Ihm schenkte des Gesanges Gabe,
Der Lieder süßen Mund Apoll –

und diese Gabe des Gesanges, die wahre Dichterweihe, welche kein anderes Talent ersetzen kann, macht seine Kleinigkeiten gefällig, seine besten Lieder unvergleichlich.

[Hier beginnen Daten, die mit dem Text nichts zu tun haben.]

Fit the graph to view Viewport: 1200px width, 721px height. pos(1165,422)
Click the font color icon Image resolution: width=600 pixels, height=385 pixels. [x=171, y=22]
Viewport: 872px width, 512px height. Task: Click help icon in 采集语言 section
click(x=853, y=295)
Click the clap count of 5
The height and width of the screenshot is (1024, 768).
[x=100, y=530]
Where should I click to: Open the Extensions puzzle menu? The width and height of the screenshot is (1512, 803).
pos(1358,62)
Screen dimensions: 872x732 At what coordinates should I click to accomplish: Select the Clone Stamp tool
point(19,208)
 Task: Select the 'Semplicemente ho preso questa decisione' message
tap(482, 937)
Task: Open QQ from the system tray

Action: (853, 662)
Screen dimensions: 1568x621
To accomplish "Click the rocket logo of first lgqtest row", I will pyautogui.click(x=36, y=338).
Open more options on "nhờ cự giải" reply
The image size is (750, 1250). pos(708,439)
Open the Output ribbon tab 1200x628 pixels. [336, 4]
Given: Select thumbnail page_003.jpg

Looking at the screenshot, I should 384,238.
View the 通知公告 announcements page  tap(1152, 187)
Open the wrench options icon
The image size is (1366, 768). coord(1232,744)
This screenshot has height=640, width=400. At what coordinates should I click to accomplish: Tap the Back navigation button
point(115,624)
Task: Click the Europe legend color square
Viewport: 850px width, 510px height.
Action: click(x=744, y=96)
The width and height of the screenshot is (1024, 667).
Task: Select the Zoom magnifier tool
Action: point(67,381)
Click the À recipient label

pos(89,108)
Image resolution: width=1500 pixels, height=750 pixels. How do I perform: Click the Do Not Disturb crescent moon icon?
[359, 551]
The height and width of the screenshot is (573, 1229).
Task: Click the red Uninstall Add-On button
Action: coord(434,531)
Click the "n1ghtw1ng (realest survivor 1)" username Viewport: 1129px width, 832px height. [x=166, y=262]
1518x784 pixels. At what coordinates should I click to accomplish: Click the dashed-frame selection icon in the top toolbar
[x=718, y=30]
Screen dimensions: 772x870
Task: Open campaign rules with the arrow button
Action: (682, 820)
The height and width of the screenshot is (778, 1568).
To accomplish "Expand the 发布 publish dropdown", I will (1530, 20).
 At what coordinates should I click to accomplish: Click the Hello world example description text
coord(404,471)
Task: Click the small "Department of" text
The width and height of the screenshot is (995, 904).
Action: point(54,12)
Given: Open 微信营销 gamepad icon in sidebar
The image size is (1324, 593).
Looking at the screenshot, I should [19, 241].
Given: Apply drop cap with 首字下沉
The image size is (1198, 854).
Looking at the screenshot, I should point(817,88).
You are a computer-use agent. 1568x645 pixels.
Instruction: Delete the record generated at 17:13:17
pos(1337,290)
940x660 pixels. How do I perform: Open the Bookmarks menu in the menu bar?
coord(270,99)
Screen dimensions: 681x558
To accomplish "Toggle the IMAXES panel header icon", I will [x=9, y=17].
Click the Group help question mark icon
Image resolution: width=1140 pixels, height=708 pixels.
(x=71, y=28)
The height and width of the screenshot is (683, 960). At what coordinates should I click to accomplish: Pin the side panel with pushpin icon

Goethe's lyrische Gedichte sind von allen seinen Werken die bekanntesten, und durch ihren Zauber haben sie selbst die Bewunderung seiner Gegner gewonnen. Wohl hört man über ihn und seine Werke die seltsamsten und verschiedensten Urtheile, aber über die kleineren Gedichte hört man nur einstimmiges Lob. Sie sind gesättigt mit einem Leben und einer Schönheit, gegen die kein Vorurtheil Stand hält; sie geben Gefühlen, die zugleich höchst mannigfaltig und wahr sind, musikalischen Ausdruck; sie sind heiter, graziös, kokett, spielend, zärtlich, leidenschaftlich, traurig, gedankenvoll und malerisch, bald einfach wie eine schlichte Weise, die uns in müßigen Stunden im Kopfe summt, bald schwer von mächtigen Gedanken, bald spiegeln sie mit himmlischer Anmuth den leichten Flug eines launigen Einfalls wieder, bald strömen sie Klageseufzer aus, in denen ein gepreßtes Herz sich Luft macht. »Diese Lieder (sagt Heine, selbst ein Meister des Gesanges) umspielt ein unaussprechlicher Zauber. Die harmonischen Verse umschlingen dein Herz wie eine zärtliche Geliebte; das Wort umarmt dich, während der Gedanke dich küßt.«

Zum Theil liegt dieser Zauber in der schlichten Einfalt der Sprache. Nicht wie bei den meisten Dichtern bewegt sie sich zwischen epigrammatischen Pointen und poetischen Effekten, blendet uns nicht mit künstlichen Bildern, die bei aller Schönheit doch selten den wirklichen Sinn wiedergeben, zu dessen Schmuck sie bestimmt sind; wie eine Blume sich erschließt, so anspruchslos anmuthig ist diese Sprache, und sie wechselt so mannigfaltig, wie die Natur des Gegenstandes es erfordert. Sie entbehrt alles Beiwerks von Zierrath. Ihre Schönheiten sind ›organisch‹, sind eng verflochten in das dichterische Gewebe selbst, nicht blos zum Schmuck angeheftet. Nehmen wir z. B. die Ballade vom Fischer. Wie einfach und geradezu sind da die Bilder, und doch wie wunderbar malerisch! »Das Wasser rauscht', das Wasser schwoll, ein Fischer saß daran« – mit weniger Worten kann eine Situation nicht gezeichnet werden.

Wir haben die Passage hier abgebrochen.